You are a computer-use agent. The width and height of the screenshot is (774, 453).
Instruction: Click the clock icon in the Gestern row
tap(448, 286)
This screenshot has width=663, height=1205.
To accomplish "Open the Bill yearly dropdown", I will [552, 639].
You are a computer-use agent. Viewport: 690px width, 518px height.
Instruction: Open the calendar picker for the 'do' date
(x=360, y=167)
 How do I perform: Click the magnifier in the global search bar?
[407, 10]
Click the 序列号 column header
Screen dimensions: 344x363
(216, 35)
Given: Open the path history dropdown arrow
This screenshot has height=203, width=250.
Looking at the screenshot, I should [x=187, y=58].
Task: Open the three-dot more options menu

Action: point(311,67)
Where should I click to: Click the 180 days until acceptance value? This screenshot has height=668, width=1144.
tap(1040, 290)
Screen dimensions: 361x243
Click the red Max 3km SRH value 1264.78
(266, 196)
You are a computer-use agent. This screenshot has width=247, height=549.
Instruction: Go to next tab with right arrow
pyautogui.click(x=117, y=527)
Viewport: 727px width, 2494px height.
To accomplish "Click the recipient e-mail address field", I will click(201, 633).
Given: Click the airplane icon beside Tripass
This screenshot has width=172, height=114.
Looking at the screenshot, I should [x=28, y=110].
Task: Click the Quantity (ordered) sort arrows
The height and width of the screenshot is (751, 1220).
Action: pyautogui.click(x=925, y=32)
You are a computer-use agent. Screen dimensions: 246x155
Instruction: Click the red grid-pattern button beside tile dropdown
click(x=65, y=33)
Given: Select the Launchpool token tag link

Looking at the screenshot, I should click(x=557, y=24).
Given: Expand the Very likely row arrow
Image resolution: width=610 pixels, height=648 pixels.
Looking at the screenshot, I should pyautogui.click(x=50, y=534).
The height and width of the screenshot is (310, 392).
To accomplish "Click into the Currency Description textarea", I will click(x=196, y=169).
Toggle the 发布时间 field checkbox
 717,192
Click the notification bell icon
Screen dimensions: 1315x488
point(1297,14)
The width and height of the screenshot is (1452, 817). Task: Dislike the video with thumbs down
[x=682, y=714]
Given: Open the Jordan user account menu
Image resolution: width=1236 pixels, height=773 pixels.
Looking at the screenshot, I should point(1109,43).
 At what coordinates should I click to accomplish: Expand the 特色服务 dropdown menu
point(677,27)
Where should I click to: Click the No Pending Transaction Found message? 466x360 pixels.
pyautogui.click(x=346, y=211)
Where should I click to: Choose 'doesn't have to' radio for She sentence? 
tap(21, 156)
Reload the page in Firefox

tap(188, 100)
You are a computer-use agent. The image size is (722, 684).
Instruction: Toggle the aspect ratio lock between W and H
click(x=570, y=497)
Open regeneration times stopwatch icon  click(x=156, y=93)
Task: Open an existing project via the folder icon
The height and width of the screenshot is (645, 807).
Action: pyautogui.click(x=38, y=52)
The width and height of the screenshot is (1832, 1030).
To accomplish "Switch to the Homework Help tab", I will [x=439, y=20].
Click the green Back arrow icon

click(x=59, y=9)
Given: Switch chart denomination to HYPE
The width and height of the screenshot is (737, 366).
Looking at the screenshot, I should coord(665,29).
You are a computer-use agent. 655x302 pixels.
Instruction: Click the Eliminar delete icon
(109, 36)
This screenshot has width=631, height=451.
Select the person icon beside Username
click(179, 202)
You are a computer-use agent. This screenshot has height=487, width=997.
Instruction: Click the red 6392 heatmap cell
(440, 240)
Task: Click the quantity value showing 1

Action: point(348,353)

══════

Rewrite the items above, swapping every "Instruction:" for "Command:" and leaving everything else unchanged.

You are a computer-use agent. The width and height of the screenshot is (774, 453).
Command: Click the clock icon in the Gestern row
tap(448, 286)
This screenshot has width=663, height=1205.
To accomplish "Open the Bill yearly dropdown", I will [552, 639].
You are a computer-use agent. Viewport: 690px width, 518px height.
Command: Open the calendar picker for the 'do' date
(x=360, y=167)
 How do I perform: Click the magnifier in the global search bar?
[407, 10]
Click the 序列号 column header
Screen dimensions: 344x363
(216, 35)
Given: Open the path history dropdown arrow
This screenshot has height=203, width=250.
Looking at the screenshot, I should [x=187, y=58].
Task: Open the three-dot more options menu

Action: point(311,67)
Where should I click to: Click the 180 days until acceptance value? This screenshot has height=668, width=1144.
tap(1040, 290)
Screen dimensions: 361x243
Click the red Max 3km SRH value 1264.78
(266, 196)
You are a computer-use agent. This screenshot has width=247, height=549.
Command: Go to next tab with right arrow
pyautogui.click(x=117, y=527)
Viewport: 727px width, 2494px height.
To accomplish "Click the recipient e-mail address field", I will click(201, 633).
Given: Click the airplane icon beside Tripass
This screenshot has width=172, height=114.
Looking at the screenshot, I should [x=28, y=110].
Task: Click the Quantity (ordered) sort arrows
The height and width of the screenshot is (751, 1220).
Action: pyautogui.click(x=925, y=32)
You are a computer-use agent. Screen dimensions: 246x155
Command: Click the red grid-pattern button beside tile dropdown
click(x=65, y=33)
Given: Select the Launchpool token tag link

Looking at the screenshot, I should click(x=557, y=24).
Given: Expand the Very likely row arrow
Image resolution: width=610 pixels, height=648 pixels.
Looking at the screenshot, I should pyautogui.click(x=50, y=534).
The height and width of the screenshot is (310, 392).
To accomplish "Click into the Currency Description textarea", I will click(x=196, y=169).
Toggle the 发布时间 field checkbox
 717,192
Click the notification bell icon
Screen dimensions: 1315x488
point(1297,14)
The width and height of the screenshot is (1452, 817). Task: Dislike the video with thumbs down
[x=682, y=714]
Given: Open the Jordan user account menu
Image resolution: width=1236 pixels, height=773 pixels.
Looking at the screenshot, I should point(1109,43).
 At what coordinates should I click to accomplish: Expand the 特色服务 dropdown menu
point(677,27)
Where should I click to: Click the No Pending Transaction Found message? 466x360 pixels.
pyautogui.click(x=346, y=211)
Where should I click to: Choose 'doesn't have to' radio for She sentence? 
tap(21, 156)
Reload the page in Firefox

tap(188, 100)
You are a computer-use agent. The image size is (722, 684).
Command: Toggle the aspect ratio lock between W and H
click(x=570, y=497)
Open regeneration times stopwatch icon  click(x=156, y=93)
Task: Open an existing project via the folder icon
The height and width of the screenshot is (645, 807).
Action: pyautogui.click(x=38, y=52)
The width and height of the screenshot is (1832, 1030).
To accomplish "Switch to the Homework Help tab", I will [x=439, y=20].
Click the green Back arrow icon

click(x=59, y=9)
Given: Switch chart denomination to HYPE
The width and height of the screenshot is (737, 366).
Looking at the screenshot, I should coord(665,29).
You are a computer-use agent. 655x302 pixels.
Command: Click the Eliminar delete icon
(109, 36)
This screenshot has width=631, height=451.
Select the person icon beside Username
click(179, 202)
You are a computer-use agent. This screenshot has height=487, width=997.
Command: Click the red 6392 heatmap cell
(440, 240)
Task: Click the quantity value showing 1

Action: point(348,353)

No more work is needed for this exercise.